> [REQUIRED TASK]: Please reproduce the rows below character for character, from the first line through the line with "Action: tap(213, 40)".

> [EXTRACTED DATA]:
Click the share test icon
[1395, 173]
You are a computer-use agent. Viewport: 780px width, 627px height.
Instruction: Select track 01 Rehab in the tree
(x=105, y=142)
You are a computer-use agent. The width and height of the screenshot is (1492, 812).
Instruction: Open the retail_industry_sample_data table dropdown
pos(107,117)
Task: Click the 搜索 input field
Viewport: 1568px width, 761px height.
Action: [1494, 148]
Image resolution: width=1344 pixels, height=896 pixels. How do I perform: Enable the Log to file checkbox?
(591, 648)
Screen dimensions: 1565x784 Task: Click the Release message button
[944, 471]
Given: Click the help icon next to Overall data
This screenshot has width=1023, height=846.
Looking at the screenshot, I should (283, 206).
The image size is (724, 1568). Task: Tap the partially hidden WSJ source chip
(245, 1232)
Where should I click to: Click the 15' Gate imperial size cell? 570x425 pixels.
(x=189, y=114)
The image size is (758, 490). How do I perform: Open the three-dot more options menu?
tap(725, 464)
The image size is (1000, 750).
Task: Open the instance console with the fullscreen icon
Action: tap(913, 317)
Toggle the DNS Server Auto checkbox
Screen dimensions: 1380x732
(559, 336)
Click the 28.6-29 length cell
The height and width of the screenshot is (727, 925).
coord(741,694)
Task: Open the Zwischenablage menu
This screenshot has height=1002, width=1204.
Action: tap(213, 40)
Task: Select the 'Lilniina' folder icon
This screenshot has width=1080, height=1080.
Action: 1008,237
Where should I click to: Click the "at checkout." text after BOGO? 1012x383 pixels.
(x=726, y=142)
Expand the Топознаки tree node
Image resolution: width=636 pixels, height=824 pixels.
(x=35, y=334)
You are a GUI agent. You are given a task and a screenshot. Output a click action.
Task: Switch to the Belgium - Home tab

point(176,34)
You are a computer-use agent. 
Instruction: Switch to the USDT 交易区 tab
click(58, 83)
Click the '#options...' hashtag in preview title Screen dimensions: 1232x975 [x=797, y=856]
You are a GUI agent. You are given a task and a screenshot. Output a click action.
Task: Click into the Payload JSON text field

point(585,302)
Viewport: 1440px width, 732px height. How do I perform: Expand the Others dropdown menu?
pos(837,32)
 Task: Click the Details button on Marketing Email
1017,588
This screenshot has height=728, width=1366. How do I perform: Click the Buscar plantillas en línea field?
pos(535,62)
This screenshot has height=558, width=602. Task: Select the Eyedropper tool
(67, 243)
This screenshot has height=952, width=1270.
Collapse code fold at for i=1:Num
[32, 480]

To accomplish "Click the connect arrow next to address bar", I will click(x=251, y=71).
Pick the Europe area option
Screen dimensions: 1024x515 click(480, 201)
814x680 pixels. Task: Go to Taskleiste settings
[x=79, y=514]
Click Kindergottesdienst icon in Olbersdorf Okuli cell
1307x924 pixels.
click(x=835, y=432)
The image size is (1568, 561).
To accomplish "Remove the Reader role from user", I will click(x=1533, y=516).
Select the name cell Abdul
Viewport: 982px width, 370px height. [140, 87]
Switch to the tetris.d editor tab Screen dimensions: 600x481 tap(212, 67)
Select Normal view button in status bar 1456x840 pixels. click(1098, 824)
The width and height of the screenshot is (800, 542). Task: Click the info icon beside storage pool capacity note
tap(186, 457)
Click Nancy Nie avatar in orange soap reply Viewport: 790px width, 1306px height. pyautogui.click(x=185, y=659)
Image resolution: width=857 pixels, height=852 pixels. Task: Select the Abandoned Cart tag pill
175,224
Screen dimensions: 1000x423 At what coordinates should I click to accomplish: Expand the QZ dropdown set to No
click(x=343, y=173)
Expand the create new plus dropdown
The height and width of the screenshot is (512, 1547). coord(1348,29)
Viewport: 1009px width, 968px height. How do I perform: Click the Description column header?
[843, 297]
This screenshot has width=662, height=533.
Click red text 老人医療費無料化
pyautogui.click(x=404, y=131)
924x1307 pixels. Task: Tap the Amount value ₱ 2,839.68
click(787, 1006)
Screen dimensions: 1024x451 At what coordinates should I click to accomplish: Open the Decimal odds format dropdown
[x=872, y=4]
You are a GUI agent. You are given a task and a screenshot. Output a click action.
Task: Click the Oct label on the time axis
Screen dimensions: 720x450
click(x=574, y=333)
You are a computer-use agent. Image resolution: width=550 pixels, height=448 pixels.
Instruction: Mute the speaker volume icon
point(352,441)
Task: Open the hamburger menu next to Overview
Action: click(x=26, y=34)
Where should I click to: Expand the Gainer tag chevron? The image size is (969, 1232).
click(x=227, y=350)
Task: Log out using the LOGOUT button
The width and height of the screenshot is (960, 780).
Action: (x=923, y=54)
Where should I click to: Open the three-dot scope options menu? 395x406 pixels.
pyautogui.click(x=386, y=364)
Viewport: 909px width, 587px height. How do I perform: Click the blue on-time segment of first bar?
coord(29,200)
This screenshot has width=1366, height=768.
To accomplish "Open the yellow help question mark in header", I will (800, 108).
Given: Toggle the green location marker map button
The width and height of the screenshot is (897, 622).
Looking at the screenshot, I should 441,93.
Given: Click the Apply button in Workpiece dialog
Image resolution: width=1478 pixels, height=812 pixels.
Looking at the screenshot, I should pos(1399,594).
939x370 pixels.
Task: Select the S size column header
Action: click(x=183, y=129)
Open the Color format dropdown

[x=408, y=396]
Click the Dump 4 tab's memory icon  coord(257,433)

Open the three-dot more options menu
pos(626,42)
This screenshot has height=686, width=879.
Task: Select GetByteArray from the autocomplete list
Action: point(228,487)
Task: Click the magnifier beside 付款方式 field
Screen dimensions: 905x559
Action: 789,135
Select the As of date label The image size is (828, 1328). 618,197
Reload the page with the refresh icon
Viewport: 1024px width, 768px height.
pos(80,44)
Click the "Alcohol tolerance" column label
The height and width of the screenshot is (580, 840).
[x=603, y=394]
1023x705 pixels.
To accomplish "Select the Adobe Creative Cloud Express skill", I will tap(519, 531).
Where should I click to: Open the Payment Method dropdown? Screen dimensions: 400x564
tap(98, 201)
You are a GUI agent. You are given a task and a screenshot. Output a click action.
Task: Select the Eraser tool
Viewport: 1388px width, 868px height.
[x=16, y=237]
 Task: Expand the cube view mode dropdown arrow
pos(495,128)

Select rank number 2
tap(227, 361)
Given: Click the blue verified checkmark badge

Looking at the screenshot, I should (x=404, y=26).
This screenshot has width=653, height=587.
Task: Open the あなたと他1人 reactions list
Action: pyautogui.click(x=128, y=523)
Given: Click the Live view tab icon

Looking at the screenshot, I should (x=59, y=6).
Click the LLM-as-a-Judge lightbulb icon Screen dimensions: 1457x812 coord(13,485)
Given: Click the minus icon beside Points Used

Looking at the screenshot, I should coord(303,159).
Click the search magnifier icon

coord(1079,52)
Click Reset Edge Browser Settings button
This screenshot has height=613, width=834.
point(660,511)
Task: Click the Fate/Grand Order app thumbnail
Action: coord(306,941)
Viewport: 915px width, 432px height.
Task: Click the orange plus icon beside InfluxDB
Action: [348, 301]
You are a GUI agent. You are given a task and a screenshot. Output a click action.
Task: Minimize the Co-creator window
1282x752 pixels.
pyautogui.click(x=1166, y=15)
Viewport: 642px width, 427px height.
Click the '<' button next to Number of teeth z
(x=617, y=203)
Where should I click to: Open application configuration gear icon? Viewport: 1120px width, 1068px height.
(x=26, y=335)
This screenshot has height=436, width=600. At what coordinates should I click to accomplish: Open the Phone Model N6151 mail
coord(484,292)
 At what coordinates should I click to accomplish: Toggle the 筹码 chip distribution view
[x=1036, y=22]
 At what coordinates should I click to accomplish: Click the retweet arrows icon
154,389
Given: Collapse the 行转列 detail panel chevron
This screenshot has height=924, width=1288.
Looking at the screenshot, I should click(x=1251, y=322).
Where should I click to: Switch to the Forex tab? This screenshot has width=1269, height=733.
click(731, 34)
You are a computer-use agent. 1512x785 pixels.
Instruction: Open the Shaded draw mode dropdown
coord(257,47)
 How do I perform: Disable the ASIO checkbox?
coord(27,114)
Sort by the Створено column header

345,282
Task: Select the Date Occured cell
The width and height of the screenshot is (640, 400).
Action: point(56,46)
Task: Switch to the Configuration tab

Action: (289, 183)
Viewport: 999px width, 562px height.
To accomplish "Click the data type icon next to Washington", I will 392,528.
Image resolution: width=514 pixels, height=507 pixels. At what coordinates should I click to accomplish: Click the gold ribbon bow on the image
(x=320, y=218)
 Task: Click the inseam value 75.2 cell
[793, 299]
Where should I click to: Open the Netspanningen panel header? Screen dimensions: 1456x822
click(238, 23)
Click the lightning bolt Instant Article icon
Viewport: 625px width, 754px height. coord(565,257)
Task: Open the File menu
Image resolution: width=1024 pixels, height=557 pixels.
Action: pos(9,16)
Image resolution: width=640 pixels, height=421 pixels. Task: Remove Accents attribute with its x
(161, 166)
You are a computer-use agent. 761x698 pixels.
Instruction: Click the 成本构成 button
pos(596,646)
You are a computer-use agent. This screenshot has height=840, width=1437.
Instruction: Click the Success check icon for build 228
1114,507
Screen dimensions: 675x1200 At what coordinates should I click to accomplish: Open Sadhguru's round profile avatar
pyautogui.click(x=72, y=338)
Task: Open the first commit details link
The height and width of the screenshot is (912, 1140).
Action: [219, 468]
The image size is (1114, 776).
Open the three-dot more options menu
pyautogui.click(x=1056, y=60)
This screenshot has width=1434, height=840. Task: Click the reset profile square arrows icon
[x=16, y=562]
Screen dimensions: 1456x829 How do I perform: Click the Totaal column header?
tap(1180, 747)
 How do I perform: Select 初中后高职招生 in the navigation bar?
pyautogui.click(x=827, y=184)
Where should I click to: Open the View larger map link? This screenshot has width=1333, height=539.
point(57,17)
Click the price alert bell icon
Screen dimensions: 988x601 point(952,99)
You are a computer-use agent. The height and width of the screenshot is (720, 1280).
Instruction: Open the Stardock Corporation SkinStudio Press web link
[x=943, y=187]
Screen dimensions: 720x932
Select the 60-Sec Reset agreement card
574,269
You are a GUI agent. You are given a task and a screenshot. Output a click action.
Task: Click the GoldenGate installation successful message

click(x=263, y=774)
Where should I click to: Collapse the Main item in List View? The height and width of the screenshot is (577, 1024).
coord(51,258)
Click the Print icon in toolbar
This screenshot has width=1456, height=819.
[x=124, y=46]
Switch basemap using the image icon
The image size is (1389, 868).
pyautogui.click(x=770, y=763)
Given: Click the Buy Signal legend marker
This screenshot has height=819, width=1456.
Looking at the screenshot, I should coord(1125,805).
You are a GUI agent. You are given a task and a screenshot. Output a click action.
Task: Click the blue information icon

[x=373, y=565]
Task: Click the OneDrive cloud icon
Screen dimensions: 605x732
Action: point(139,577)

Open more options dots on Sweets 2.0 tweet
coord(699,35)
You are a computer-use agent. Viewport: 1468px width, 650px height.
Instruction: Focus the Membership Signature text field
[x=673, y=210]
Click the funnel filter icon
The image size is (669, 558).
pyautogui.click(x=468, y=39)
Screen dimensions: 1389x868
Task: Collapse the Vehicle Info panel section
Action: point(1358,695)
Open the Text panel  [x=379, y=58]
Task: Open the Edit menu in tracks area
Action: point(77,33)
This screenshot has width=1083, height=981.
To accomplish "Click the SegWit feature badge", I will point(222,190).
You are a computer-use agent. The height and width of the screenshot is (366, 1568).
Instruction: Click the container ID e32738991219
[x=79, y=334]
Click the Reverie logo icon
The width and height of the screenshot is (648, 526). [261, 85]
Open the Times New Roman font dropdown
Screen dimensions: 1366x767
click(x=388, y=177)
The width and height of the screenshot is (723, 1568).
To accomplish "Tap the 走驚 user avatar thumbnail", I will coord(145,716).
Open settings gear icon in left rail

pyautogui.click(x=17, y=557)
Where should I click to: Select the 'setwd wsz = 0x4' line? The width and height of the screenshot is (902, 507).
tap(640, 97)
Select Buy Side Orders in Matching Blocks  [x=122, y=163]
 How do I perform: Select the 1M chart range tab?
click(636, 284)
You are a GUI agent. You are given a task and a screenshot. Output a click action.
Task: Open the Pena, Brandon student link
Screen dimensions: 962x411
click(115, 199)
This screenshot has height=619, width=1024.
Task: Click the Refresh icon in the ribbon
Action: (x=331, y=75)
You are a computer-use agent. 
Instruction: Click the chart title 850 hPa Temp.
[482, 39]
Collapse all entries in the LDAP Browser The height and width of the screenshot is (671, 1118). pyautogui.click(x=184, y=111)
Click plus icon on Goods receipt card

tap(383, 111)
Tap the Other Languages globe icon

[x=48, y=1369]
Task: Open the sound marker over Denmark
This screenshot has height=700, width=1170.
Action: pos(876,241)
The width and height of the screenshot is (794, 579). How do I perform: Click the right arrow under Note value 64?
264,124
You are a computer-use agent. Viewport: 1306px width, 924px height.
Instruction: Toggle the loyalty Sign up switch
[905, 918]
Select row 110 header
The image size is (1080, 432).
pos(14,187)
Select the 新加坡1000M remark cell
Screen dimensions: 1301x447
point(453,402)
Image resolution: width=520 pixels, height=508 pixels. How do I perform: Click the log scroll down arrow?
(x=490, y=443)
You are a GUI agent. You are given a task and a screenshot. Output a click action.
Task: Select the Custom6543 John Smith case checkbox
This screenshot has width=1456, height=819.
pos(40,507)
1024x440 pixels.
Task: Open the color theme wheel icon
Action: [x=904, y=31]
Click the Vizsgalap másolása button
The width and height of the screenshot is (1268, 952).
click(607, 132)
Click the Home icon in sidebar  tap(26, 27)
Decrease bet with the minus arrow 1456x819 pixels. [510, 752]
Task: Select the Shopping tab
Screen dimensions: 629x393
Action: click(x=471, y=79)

> [CORRECT OUTPUT]:
Click the share test icon
[1395, 173]
You are a computer-use agent. Viewport: 780px width, 627px height.
Instruction: Select track 01 Rehab in the tree
(x=105, y=142)
You are a computer-use agent. The width and height of the screenshot is (1492, 812).
Instruction: Open the retail_industry_sample_data table dropdown
pos(107,117)
Task: Click the 搜索 input field
Viewport: 1568px width, 761px height.
Action: [1494, 148]
Image resolution: width=1344 pixels, height=896 pixels. How do I perform: Enable the Log to file checkbox?
(591, 648)
Screen dimensions: 1565x784 Task: Click the Release message button
[944, 471]
Given: Click the help icon next to Overall data
This screenshot has width=1023, height=846.
Looking at the screenshot, I should (283, 206).
The image size is (724, 1568). Task: Tap the partially hidden WSJ source chip
(245, 1232)
Where should I click to: Click the 15' Gate imperial size cell? 570x425 pixels.
(x=189, y=114)
The image size is (758, 490). How do I perform: Open the three-dot more options menu?
tap(725, 464)
The image size is (1000, 750).
Task: Open the instance console with the fullscreen icon
Action: tap(913, 317)
Toggle the DNS Server Auto checkbox
Screen dimensions: 1380x732
(559, 336)
Click the 28.6-29 length cell
The height and width of the screenshot is (727, 925).
coord(741,694)
Task: Open the Zwischenablage menu
This screenshot has height=1002, width=1204.
Action: tap(213, 40)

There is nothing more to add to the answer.